Where and what eating?
Although Prague’s culinary sophistication may not rival many western European cities, there are a number of satisfying international restaurants throughout the city to complement traditional Czech cuisine.
The bulk of Prague’s restaurants can be found in three of Prague’s most tourist-heavy neighborhood’s—Nove Mesto, Stare Mesto, and Mala Strana. Traditional, inexpensive Czech restaurants dominate the scene in Prague, but it is no hard task to find quality Italian, French, or Asian eats. Vegetarians beware: Czech restaurants are not extremely accommodating for vegetarians, so for those who avoid meat, head to Radost FX at the IP Pavlova metro stop on the red line. Although Czech cuisine is not the best choice for vegetarians, you can always enjoy with Czech beer which is one of the best beer in the world.

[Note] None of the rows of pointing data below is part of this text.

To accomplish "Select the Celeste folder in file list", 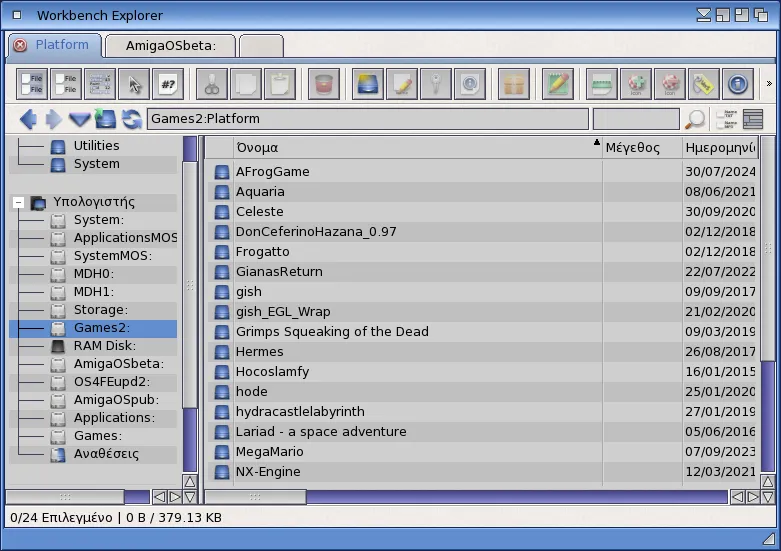I will (x=259, y=212).
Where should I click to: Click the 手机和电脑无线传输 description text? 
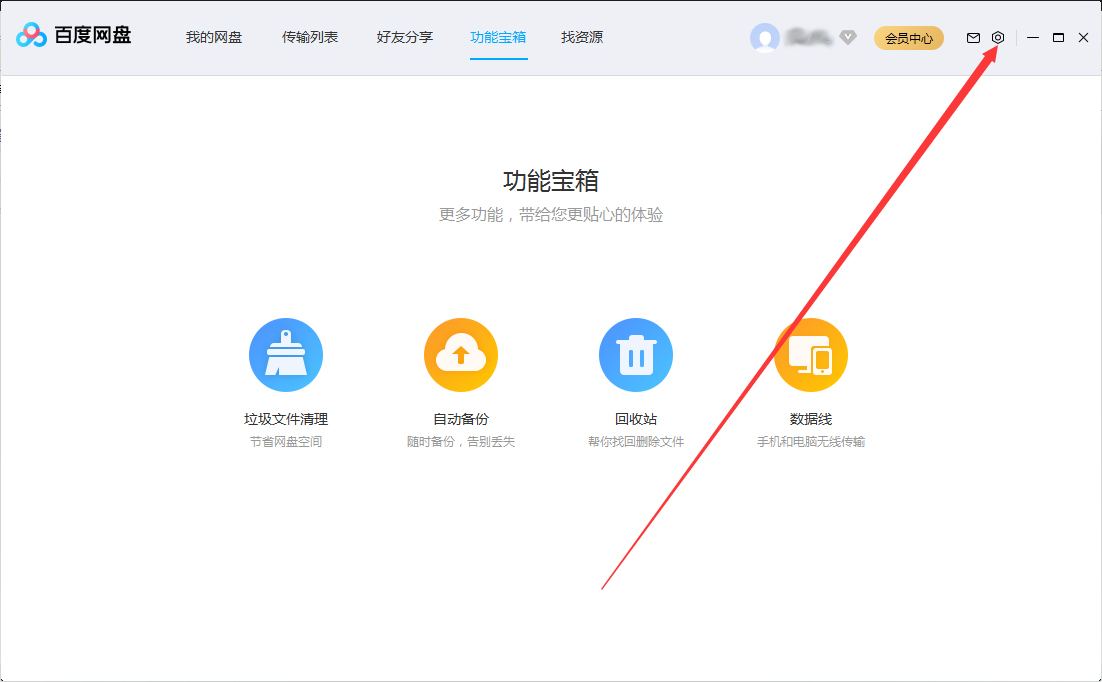pyautogui.click(x=811, y=441)
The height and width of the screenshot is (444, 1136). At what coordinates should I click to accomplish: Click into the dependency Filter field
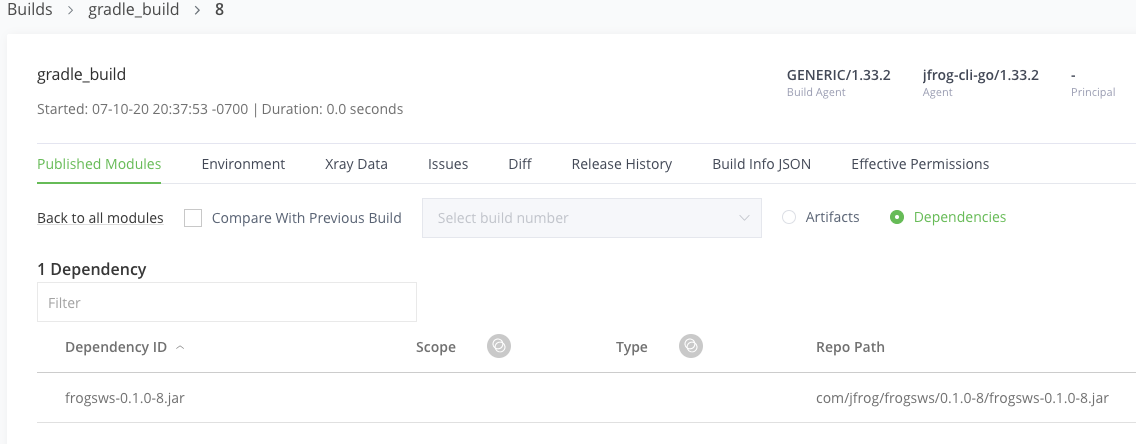click(227, 302)
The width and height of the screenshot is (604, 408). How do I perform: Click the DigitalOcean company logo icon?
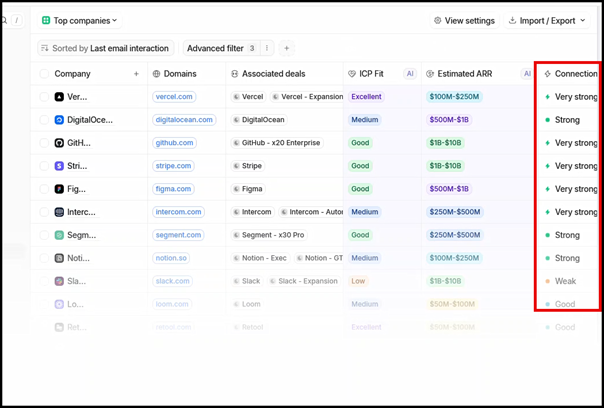(60, 120)
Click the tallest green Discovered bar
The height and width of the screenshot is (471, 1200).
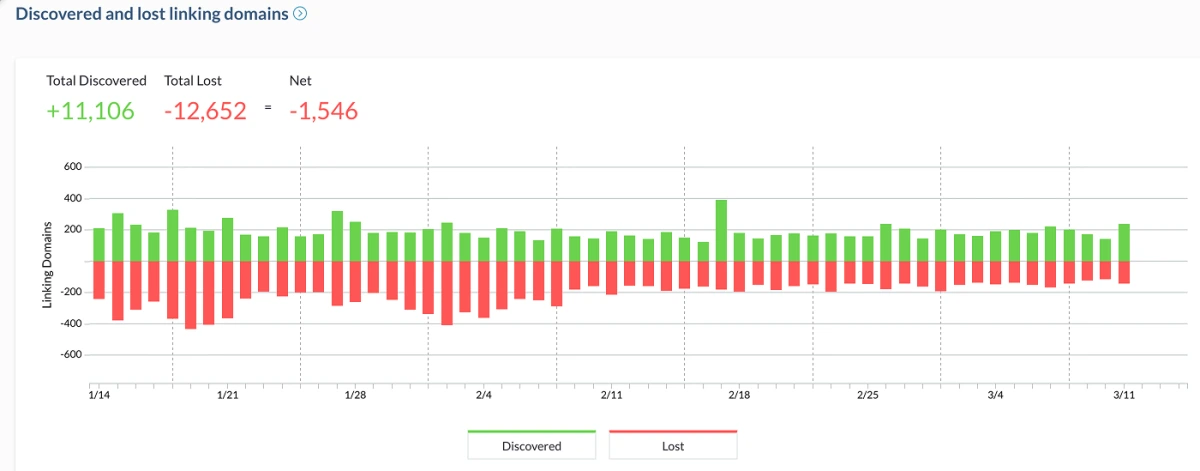pyautogui.click(x=721, y=230)
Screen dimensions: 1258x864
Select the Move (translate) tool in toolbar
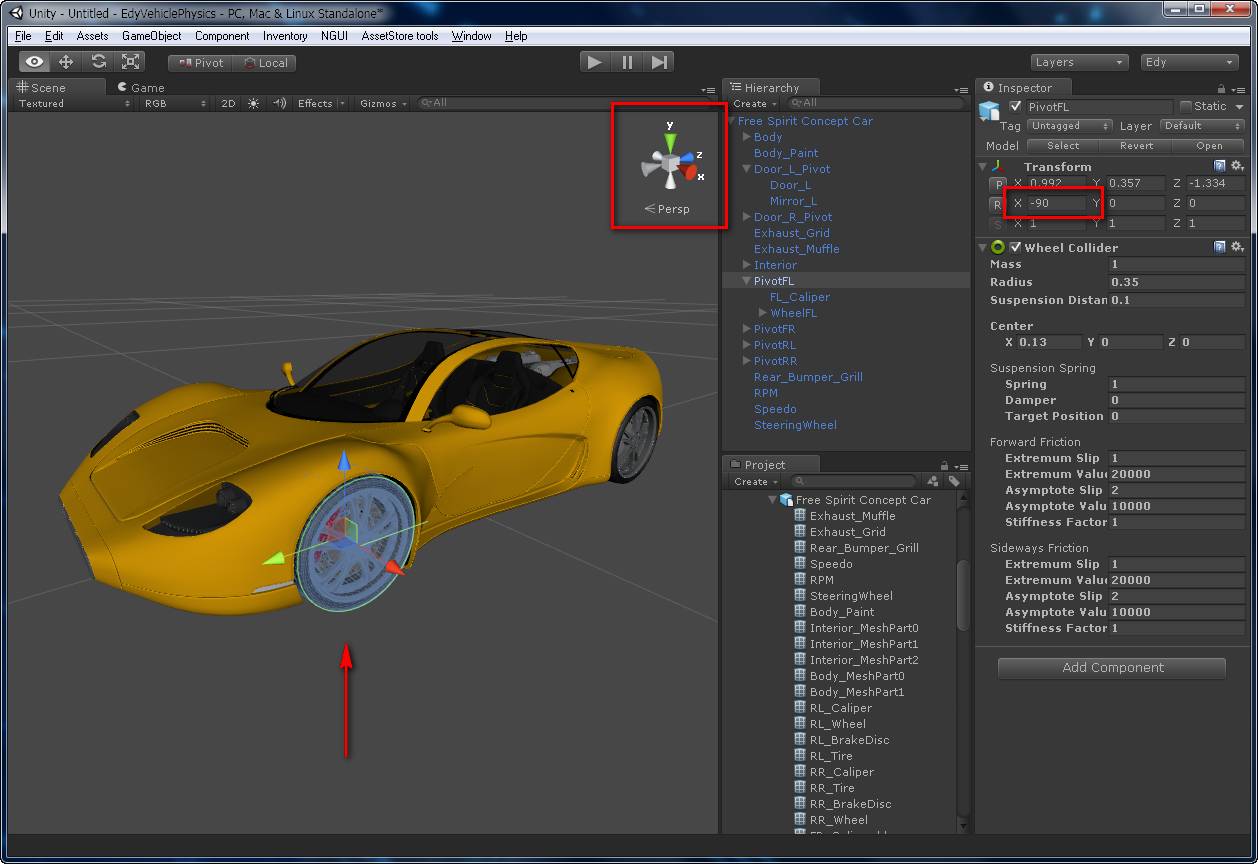(x=66, y=62)
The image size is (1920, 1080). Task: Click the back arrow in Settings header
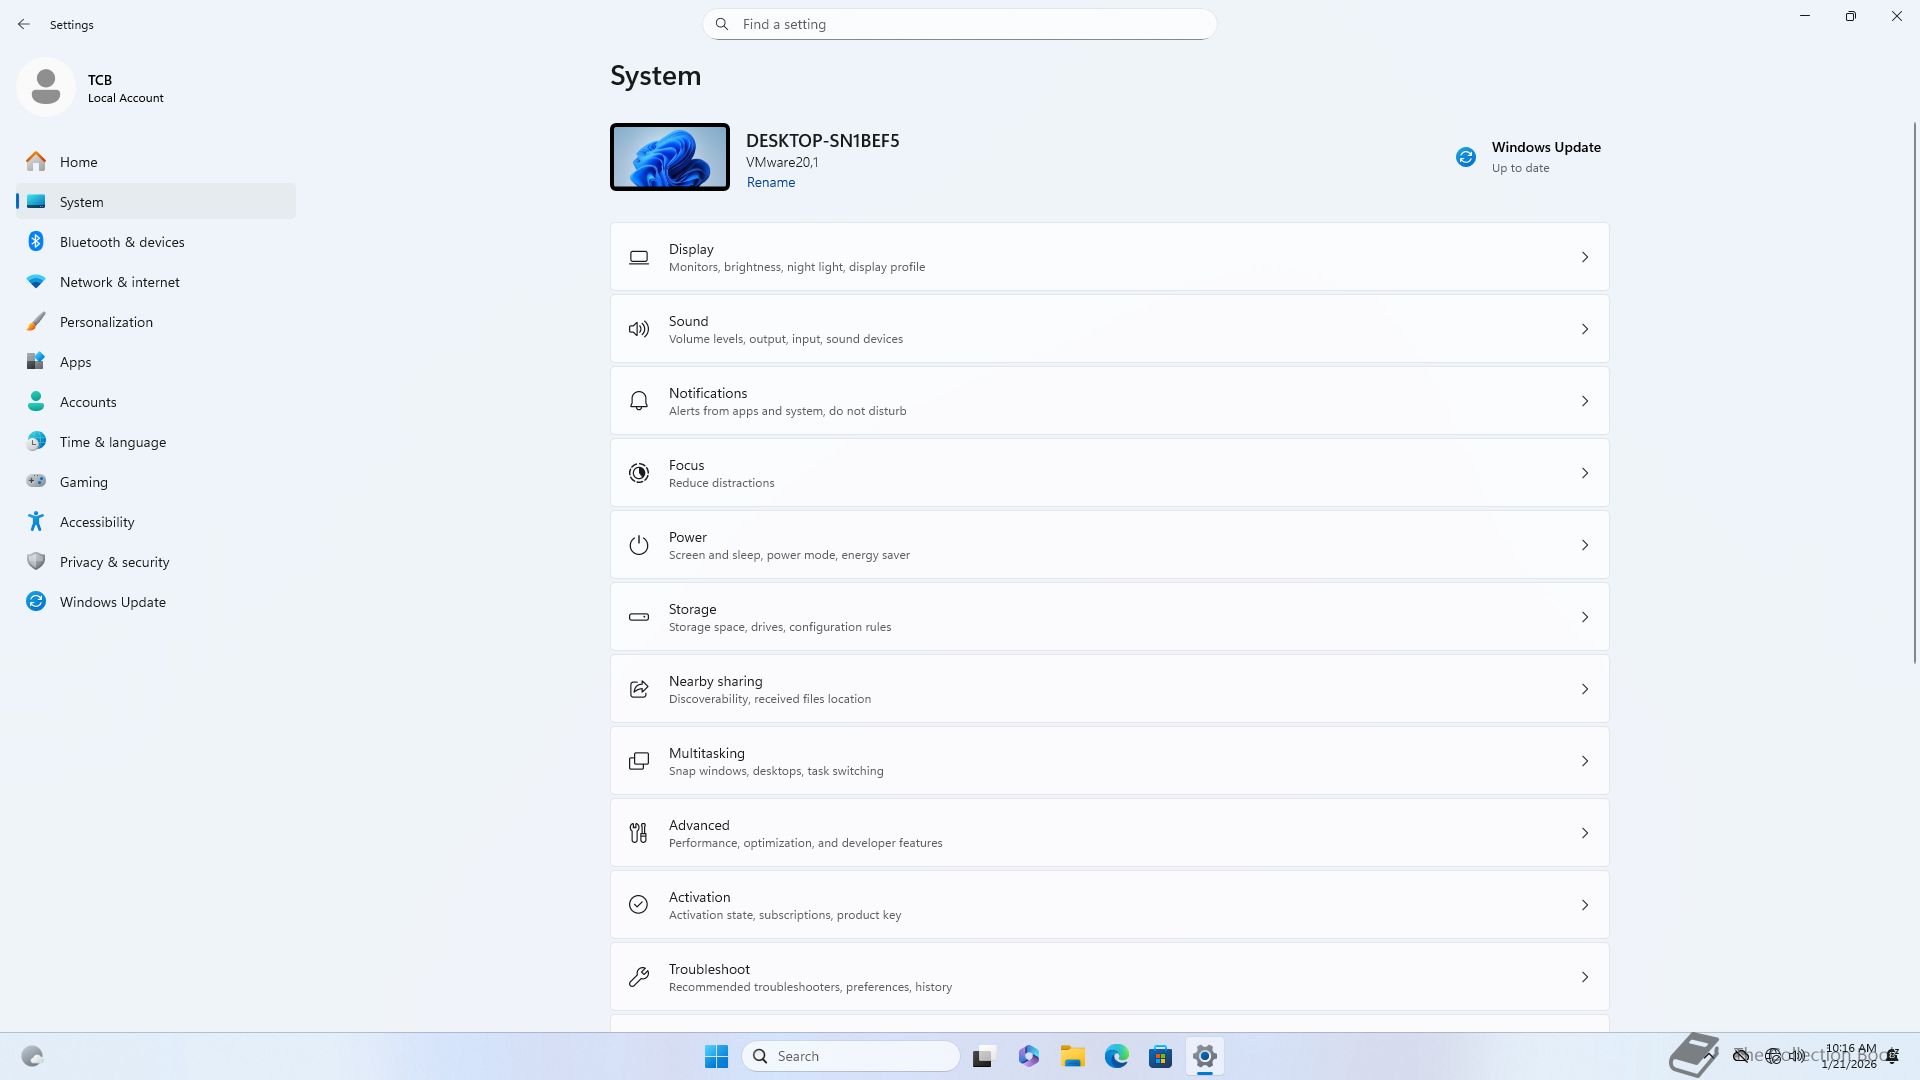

For the others, you can try the Czech cuisine which is very popular and very high in calories, fat and sugar. Generally, a Czech meal begins by a potato soup, and then the traditional roast pork with dumplings and sauerkraut, the fruit filled dumplings, or the apple strudel.
Even thought Prague has a reputation of a cheap city, all the restaurants are not inexpensive, notably the ones in the Old town square and Prague castle. However, in Josefov just north of the Wenceslcas square are located in the best and most reasonable selection of restaurants. The average price of a meal is 5 euros!
Service is often included with the bill, so ask your waiter or waitress before paying. If not included, add 10% to your bill and give your server the total, including tip, before the change arrives. It is inappropriate to leave a tip at the table before leaving.
If you need something quick, cheap, and satisfying, Wenceslas Square, the main road of the New Town, is where you have to go; this place is full of fast-food.